その紀有常に、「時がうつる」という事態か出来したのは、まさしく惟仁親王の誕生(嘉祥3年、850)であったに違いない。そして、その年のうちには、藤原北家を後見とする惟仁親王の立太子という運びになったわけだが、しかし、当時の貴族社会は、あるいは、第一皇子である惟喬親王の立太子を予想していたと言えるかもしれない。
『日本三代実録』「巻一」には、惟仁親王(清和)が第一皇子の惟喬親王を飛び越えて立太子に及んだ趣旨の「童謡」(わざうた)が記述されている。
大枝を超えて、走り超えて、躍り騰がり超えて、我や護る田にや、探り漁り食む鴫や、雄々い鴫や。
(大きな枝を超え、走り超えて、跳ね超えて、自分が護る田に、探り漁りついばむ鴫よ、みごとな鴫よ)
「童謡」とは、古代において、政治上の風刺や批判を、あたかも子供の唄のような趣で流行させたもので、当時の人々の率直な心情の表白と言える。『日本三代実録』は、この「童謡」の後、「識者以為」として、次のような解説を載せている。
大枝謂大兄也、是時、文徳天皇有四皇子、第一惟喬親王、第二惟條親王、第三惟彦親王、皇太子是第四皇子也、天意若曰超三兄而立、故有三超之謡焉。
(大枝は大兄を謂ふ也、是時、文徳天皇に四皇子有り、第一惟喬親王、第二惟條親王、第三惟彦親王、皇太子は是の第四皇子也、天意は若く曰ふ、三兄を超えて立つと、故に此の三超乃謡有り。)
読んでわかるとおり、「童謡」に云うところの「大枝」とは、文徳天皇の第一皇子であった惟喬親王であった。第四皇子の惟仁親王は、この「大枝」である惟喬親王だけではなく、第二、第三の親王たちを、「走り超えて、躍り騰がり超えて」行き、「自分が護る田」で「探り漁りついばむ」「雄々い鴫」であったというのである。強烈な風刺と言うほかはない。

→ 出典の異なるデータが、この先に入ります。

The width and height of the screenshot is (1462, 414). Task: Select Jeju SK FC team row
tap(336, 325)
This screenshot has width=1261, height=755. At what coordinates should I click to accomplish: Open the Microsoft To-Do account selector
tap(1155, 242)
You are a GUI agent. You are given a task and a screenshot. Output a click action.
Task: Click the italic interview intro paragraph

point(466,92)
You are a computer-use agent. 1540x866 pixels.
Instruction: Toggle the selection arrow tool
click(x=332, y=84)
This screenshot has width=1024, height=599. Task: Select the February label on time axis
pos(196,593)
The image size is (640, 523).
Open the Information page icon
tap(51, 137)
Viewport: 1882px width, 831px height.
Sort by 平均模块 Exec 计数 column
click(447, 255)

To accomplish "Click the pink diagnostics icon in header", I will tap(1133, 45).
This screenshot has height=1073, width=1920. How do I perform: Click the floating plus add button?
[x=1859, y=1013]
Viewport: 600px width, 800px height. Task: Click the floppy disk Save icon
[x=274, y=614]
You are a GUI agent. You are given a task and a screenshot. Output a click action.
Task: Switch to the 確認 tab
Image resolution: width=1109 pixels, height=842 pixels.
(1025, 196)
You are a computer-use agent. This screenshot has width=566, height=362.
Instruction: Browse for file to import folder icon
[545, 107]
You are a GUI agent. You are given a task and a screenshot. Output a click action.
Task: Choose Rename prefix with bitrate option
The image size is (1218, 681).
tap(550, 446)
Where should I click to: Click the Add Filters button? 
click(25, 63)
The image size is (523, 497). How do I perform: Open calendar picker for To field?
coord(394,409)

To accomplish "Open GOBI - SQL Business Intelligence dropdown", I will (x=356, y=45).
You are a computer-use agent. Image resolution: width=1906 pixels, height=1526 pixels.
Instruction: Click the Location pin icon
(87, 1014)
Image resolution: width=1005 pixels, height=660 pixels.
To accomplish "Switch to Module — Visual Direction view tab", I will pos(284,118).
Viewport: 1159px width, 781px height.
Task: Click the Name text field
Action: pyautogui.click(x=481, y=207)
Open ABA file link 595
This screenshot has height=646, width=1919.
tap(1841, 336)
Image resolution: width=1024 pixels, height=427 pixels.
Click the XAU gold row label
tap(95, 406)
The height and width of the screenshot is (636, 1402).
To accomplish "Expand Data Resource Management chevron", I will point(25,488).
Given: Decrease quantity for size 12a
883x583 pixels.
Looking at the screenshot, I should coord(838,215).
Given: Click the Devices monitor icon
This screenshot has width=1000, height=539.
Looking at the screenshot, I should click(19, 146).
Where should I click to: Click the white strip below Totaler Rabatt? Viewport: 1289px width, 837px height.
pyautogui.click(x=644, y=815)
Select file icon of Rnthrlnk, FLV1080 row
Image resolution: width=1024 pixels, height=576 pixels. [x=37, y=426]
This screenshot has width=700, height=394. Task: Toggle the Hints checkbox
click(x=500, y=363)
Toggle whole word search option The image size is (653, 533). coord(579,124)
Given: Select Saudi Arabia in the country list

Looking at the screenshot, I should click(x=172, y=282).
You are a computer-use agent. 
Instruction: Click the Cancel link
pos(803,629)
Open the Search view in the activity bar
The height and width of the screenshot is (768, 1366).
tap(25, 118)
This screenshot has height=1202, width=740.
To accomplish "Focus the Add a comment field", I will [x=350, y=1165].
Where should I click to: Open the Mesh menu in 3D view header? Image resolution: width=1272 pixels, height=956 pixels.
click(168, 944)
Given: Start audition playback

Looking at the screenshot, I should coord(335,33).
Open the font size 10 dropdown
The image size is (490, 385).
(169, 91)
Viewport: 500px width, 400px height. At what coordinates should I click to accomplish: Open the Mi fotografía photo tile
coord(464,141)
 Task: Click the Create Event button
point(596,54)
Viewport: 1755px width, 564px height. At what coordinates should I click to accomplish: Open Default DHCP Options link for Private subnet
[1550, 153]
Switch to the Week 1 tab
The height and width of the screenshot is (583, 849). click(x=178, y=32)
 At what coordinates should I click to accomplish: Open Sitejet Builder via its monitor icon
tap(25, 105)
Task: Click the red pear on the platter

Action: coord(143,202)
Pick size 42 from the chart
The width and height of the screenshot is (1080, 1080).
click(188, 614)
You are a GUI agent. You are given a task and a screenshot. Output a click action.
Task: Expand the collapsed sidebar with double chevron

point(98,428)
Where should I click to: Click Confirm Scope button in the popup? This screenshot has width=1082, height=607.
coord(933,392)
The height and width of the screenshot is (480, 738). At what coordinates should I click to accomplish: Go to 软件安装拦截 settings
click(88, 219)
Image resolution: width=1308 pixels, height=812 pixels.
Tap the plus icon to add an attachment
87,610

収載するところの「童謡」は、正面切って言うわけにはいかない清和天皇の皇位継承を暗喩のかたちで批判したものであろう。当時の貴族社会が持つところの惟喬親王への同情と反北家の感情が率直に表れていると言うべきである。それにしても、『日本三代実録』の中心的編者は、北家の藤原時平と言っていい。しかし、これらのことを、『日本三代実録』という国史(正史ということになる)に堂々と記載した時平の気概には、ただ驚嘆するばかりである。